Research on the early stages of cell specialization may not be possible with adult stem cells since they appear to be farther
along the specialization pathway than pluripotent stem cells. In addition, one adult stem cell line may be able to form several,
perhaps 3 or 4, tissue types, but there is no clear evidence that stem cells from adults, human or animal, are pluripotent. In fact,
there is no evidence that adult stem cells have the broad potential characteristic of pluripotent stem cells. In order to determine
the very best source of many of the specialized cells and tissues of the body for new treatments and even cures, it will be vitally
important to study the developmental potential of adult stem cells and compare it to that of pluripotent stem cells.
Summary
Given the enormous promise of stem cells to the development of new therapies for the most devastating diseases, it is important
to simultaneously pursue all lines of research. Science and scientists need to search for the very best sources of these cells.

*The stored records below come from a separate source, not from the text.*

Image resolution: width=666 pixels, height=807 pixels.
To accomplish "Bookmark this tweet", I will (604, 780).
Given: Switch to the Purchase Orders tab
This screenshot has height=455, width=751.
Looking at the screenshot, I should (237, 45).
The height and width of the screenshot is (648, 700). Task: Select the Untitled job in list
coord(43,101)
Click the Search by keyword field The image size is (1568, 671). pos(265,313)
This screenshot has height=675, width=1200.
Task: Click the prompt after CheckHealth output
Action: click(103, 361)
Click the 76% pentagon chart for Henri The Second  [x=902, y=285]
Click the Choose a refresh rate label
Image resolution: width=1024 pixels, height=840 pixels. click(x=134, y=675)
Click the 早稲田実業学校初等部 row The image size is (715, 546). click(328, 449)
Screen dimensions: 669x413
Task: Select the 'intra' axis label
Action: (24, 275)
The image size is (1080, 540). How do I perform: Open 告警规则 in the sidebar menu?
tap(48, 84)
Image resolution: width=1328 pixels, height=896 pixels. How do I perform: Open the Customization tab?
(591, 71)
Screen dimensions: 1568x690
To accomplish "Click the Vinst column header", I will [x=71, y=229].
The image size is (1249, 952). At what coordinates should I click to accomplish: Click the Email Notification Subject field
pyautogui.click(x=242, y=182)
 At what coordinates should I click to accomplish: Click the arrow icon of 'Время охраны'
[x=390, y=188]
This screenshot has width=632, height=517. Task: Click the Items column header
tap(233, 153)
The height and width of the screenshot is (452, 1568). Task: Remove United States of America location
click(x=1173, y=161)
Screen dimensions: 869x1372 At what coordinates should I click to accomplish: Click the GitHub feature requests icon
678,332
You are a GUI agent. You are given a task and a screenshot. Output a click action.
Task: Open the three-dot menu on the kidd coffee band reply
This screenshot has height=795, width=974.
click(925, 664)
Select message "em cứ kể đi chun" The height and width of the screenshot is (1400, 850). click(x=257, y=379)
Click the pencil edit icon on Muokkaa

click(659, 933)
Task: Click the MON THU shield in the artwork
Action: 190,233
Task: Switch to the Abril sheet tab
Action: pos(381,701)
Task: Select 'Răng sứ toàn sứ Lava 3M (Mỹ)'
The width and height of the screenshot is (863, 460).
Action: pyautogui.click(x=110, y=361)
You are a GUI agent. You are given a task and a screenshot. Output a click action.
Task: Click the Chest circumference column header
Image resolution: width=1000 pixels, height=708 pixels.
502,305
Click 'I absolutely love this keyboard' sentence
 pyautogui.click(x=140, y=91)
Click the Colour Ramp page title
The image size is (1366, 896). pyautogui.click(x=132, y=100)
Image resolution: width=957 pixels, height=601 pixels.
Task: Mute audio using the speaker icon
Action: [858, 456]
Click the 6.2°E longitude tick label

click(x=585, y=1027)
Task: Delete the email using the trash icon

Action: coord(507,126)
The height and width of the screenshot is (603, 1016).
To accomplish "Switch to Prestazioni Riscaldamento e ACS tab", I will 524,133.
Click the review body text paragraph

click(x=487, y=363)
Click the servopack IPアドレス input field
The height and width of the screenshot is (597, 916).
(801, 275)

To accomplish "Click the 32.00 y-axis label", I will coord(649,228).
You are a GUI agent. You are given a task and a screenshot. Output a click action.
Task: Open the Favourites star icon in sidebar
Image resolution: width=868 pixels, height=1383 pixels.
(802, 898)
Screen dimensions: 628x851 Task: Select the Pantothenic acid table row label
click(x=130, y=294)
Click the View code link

When they are identified, regardless of their sources, researchers will use them to pursue the development of new cell therapies.
The development of stem cell lines, both pluripotent and multipotent, that may produce many tissues of the human body is an
important scientific breakthrough. It is not too unrealistic to say that this research has the potential to revolutionize the practice
of medicine and improve the quality and length of life.
1 Michael Shamblott, et al, Derivation of pluripotent stem cells from cultured human primordial germ cells. PNAS, 95:
13726-13731, Nov. 1998.
James Thomson, et al, Embryonic stem cell lines derived from human blastocysts. Science, 282: 1145-1147, Nov. 6, 1998.